I don’t want to encourage marketing people to send me stuff hoping I’ll write about it, but this is a particularly nice bit of marketing so I think it deserves a mention. It’s creative, and has a personal touch.

The team behind the upcoming movie Coraline has sent 50 handmade boxes featuring props from the movie to 50 different bloggers. I’m the recipient of Box #40, made from an old cigar box:

Coraline Box

I admit, it was pretty cool to get the box and wonder what it contained. I won’t keep you in suspense:

Coraline Box

It contains 3 headless dog bodies. Somebody else got the dog heads. It also contains one glittery halo, and still images from the movie scenes in which these objects appear. There is also this quote printed on a piece of paper: “She heard a shuffling noise, and a light came toward her, swinging from side to side. When it was closer she saw the light was coming from a flashlight being carried in the mouth of a large black Scottie dog, its muzzle gray with age.” -Chapt. IV

Not all 50 boxes have turned up yet, but NOTCOT has a pretty good roundup of those that have.

Thanks, Coraline Team!

January 26, 2009

I wrote it, you made it: A commercial

Back in November, 2006, I posted an idea for a commercial I’d like to see. Some time later, I was contacted by Ethan Cushing who wrote, “I am a director trying to expand my reel and would love with your permission to hire a crew, rent some great HD cameras, and film [this].”
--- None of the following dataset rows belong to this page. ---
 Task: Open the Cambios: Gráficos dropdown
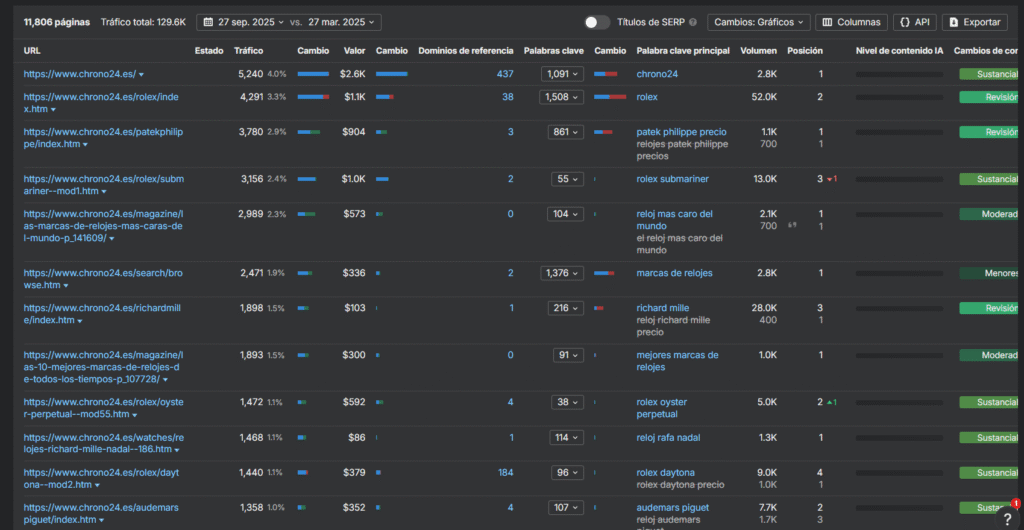point(759,22)
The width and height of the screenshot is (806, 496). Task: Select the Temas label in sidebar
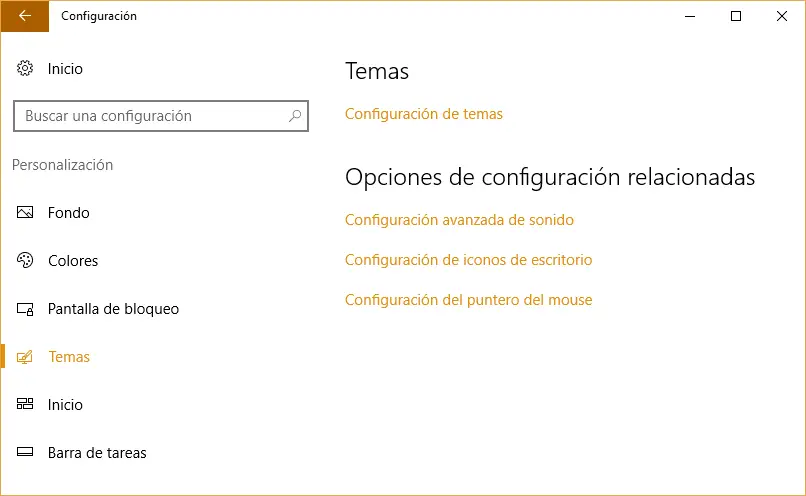click(x=68, y=357)
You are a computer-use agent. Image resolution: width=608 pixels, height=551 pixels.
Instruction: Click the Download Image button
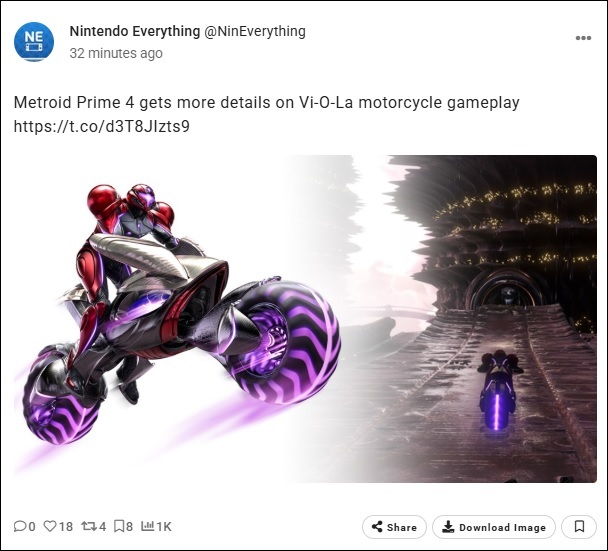point(494,527)
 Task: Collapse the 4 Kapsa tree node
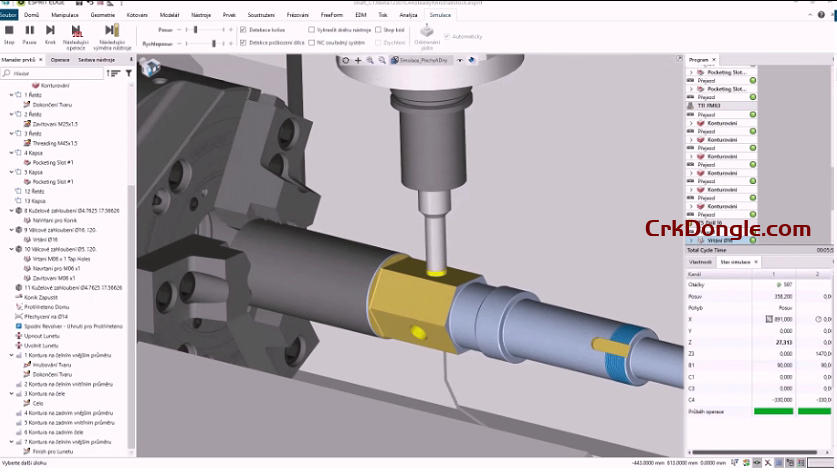tap(11, 153)
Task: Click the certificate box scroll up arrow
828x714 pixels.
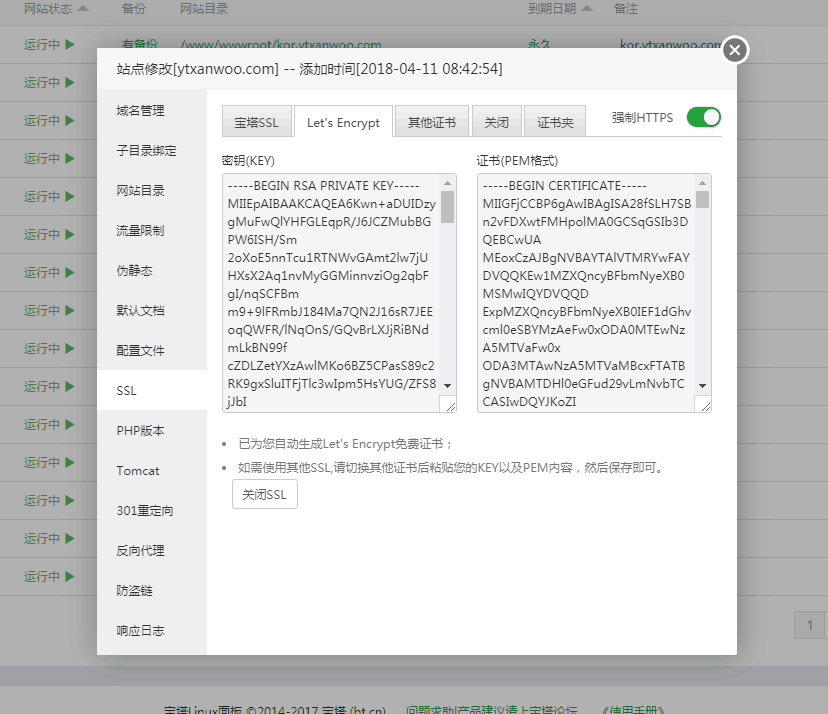Action: tap(703, 182)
So without further ado, I now present… the commercial:

Nice work, Ethan! Going back and reading my original post, I was surprised to realize that he more or less used what I wrote verbatim. If I’d known that would happen, I would have spent more time crafting the dialogue.

Incidentally, I’d still love to see this battery commercial concept turned into reality. It would require a bit of F/X trickery, I think. If anyone wants to take it on, go for it.

Previously: I wrote it, you made it: Montris

January 23, 2009

The Natural Cure For [Copy Goes Here]

And all this time I thought epsom salt was only useful for relieving sore muscles and constipation.

Lorem Epsom Salt

January 19, 2009

I wrote it, you made it: Montris

Sometimes I post ideas that would blow me away if they could actually be made real (I’m still waiting for someone to build an Ant Desk). But occasionally I do hear from people who have taken one of my more practical ideas and actually turned it into reality. I keep meaning to write about them, so I’m starting with this one: Montris.

About a year ago, I came up with an idea for a game I described as Tetris, one brick at a time. I called it “Montris.”

I was eventually contacted by a reader named Chris Kastorff who decided to make a working Montris game. We discussed various factors that would affect game playability: The number of colors, the width of the playing field, etc. He wrote a proof-of-concept game that allows users to adjust all of those factors. (Note: In his conceptual implementation, bricks do not fall on their own. You must press the down arrow to progress the game).

More recently, I heard from a reader who has actually taken the concept and fleshed it out completely into a functional game! He calls it Sirtet. You can find it along with other games on his website.

I like that he penalizes players for making pieces of more than 4 squares. It adds another level of complexity to the game. Nice work!